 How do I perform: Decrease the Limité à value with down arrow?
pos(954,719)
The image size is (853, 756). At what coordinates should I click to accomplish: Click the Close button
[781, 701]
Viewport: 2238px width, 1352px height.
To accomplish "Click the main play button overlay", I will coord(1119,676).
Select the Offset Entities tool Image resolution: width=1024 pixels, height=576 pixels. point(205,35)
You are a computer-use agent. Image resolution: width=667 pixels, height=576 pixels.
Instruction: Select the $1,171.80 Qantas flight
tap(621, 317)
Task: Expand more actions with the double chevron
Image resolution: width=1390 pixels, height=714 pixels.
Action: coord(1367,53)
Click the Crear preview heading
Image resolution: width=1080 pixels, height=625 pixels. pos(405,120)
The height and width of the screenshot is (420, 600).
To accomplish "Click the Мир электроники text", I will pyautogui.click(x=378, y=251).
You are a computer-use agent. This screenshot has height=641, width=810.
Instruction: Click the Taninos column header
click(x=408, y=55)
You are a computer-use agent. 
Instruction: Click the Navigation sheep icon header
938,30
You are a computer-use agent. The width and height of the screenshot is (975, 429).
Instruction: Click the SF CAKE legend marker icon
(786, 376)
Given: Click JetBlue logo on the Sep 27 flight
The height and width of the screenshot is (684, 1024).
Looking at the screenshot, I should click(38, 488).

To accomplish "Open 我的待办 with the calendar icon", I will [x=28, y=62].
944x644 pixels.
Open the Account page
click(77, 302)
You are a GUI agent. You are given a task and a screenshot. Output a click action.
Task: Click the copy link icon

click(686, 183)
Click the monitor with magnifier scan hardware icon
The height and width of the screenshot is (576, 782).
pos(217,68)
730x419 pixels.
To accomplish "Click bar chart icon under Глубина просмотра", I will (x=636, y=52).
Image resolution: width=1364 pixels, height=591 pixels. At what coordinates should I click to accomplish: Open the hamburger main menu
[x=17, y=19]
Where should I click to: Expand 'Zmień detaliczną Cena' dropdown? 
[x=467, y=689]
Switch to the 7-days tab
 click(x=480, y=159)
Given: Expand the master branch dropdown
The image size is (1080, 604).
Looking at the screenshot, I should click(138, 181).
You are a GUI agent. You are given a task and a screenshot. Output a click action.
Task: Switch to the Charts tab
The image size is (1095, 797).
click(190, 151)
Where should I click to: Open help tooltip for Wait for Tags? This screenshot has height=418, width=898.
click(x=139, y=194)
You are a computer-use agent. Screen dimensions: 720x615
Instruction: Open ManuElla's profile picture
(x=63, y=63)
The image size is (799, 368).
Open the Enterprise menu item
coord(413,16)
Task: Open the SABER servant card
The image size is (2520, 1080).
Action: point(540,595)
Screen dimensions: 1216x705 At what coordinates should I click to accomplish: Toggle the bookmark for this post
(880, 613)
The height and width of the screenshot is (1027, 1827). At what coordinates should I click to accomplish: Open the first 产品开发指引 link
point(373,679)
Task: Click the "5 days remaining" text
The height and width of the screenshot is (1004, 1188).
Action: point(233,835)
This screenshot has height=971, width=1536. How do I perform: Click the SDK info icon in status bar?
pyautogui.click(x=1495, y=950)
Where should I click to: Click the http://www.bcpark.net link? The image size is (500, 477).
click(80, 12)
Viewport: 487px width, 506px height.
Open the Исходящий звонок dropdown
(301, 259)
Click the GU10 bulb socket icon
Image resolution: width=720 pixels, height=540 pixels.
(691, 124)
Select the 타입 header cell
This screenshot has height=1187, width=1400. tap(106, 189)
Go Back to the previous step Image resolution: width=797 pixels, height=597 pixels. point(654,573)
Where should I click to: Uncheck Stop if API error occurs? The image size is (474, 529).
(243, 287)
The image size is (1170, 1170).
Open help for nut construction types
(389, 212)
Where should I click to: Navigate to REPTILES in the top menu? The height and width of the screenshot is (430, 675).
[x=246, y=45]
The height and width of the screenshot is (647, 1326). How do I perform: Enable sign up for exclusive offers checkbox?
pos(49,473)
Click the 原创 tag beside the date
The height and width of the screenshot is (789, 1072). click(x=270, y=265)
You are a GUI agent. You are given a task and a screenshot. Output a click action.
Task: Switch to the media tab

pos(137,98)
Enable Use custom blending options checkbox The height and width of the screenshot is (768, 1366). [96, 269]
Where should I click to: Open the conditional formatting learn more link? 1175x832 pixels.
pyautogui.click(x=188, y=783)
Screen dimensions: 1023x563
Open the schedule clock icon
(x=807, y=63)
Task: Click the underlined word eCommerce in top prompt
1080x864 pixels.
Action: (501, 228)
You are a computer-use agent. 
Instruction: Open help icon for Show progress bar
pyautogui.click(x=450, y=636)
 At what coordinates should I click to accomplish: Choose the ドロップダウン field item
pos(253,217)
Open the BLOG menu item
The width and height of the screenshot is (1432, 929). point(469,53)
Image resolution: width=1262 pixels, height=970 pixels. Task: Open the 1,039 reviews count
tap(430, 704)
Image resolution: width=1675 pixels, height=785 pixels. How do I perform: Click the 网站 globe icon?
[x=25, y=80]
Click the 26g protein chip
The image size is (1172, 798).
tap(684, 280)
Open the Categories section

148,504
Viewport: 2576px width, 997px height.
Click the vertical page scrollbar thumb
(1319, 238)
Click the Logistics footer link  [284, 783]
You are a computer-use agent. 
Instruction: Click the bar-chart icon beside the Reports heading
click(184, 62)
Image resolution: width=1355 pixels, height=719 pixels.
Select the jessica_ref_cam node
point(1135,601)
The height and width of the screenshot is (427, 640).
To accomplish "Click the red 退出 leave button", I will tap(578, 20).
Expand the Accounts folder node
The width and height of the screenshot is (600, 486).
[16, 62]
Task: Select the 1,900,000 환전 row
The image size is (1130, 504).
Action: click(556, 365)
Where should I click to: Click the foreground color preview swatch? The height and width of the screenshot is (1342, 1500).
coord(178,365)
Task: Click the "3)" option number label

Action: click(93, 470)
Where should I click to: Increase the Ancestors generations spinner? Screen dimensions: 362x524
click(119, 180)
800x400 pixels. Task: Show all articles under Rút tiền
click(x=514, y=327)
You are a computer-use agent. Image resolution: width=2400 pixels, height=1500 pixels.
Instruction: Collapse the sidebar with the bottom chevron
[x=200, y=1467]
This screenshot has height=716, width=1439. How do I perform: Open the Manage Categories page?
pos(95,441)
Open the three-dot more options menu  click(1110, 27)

■ **Brief**:
Using the data above, return every line that contains the string "text".

■ **Exercise result**:
To accomplish "Click the Мир электроники text", I will pyautogui.click(x=378, y=251).
Task: Click the "5 days remaining" text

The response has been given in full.